Le conseil, présidé par Trump, a d'abord été présenté comme un organe doté d'un mandat limité, chargé de superviser la reconstruction de la bande de Gaza, dévastée par la guerre israélo-palestinienne. Cependant, selon le projet de charte, sa mission a été élargie afin d'inclure la gestion des conflits à travers le monde. 

Le projet, joint aux invitations à adhérer, ne mentionne même pas Gaza.

Un responsable américain a déclaré que la réunion visait en partie à collecter des fonds. 

Cette réunion, initialement rapportée par Axios, sera la première du groupe depuis la cérémonie de signature qui s'est tenue le mois dernier au Forum économique mondial de Davos, en Suisse. Des dizaines de pays ont rejoint le Conseil pour la paix.

Le groupe a suscité du scepticisme quant à son mandat et des interrogations quant à son ambition de remplacer les Nations Unies. La plupart des alliés européens des États-Unis n'ont pas accepté d'y adhérer.

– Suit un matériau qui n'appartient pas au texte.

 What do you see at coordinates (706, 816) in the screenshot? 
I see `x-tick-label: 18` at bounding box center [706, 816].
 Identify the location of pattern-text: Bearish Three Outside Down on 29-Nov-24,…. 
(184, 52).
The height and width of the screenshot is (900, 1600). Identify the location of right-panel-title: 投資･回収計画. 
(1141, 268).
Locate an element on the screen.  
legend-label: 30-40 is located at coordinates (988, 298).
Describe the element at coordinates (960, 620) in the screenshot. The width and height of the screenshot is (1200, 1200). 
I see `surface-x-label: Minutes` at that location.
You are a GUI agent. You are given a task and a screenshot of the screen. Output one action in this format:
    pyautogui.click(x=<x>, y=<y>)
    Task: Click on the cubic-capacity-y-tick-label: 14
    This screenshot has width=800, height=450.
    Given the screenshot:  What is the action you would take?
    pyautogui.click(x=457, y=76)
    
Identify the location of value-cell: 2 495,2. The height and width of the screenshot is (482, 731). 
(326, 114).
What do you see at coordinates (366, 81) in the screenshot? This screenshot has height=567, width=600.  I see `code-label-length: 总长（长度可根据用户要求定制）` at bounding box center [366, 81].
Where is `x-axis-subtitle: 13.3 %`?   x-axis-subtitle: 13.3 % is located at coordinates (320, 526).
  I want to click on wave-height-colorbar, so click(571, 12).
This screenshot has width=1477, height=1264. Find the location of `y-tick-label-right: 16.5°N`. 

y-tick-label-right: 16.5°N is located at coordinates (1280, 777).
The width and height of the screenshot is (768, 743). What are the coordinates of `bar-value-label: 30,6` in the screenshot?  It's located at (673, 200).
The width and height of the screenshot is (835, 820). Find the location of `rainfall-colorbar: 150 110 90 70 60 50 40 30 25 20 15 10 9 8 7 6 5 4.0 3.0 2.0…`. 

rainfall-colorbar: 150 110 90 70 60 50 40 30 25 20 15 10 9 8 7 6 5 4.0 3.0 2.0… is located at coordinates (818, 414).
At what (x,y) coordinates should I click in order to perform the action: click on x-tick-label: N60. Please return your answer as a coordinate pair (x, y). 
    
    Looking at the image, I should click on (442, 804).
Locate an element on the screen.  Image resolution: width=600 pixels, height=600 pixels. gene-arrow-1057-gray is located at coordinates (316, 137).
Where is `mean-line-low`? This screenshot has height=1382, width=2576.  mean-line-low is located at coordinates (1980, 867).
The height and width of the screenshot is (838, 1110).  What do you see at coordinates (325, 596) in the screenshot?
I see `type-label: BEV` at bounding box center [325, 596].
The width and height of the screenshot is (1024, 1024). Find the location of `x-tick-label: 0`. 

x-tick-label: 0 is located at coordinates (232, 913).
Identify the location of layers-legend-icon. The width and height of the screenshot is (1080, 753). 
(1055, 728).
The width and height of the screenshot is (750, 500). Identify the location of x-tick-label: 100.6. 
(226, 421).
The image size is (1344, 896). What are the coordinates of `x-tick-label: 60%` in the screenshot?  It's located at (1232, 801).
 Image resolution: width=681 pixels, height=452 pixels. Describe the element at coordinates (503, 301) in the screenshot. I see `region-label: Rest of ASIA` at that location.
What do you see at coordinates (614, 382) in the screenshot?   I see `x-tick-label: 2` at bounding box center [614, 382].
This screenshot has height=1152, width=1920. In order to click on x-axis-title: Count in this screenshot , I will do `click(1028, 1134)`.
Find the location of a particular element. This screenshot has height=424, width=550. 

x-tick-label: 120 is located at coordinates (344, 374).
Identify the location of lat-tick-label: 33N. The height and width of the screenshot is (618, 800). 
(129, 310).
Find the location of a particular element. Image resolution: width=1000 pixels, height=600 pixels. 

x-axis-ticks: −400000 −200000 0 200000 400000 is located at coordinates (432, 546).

Israël n'a pas officiellement signé la charte, malgré l'acceptation de l'offre de Trump de rejoindre l'organisation, bien que le Premier ministre Benjamin Netanyahu ait déclaré que son pays le ferait.

On ne sait pas encore quels pays participeront à la réunion du 19 février ni à quel niveau ils seront représentés.

Cette réunion intervient à un moment où l'administration tente de faire avancer la phase 2 de son plan de paix pour Gaza et d'obtenir le soutien nécessaire à sa reconstruction.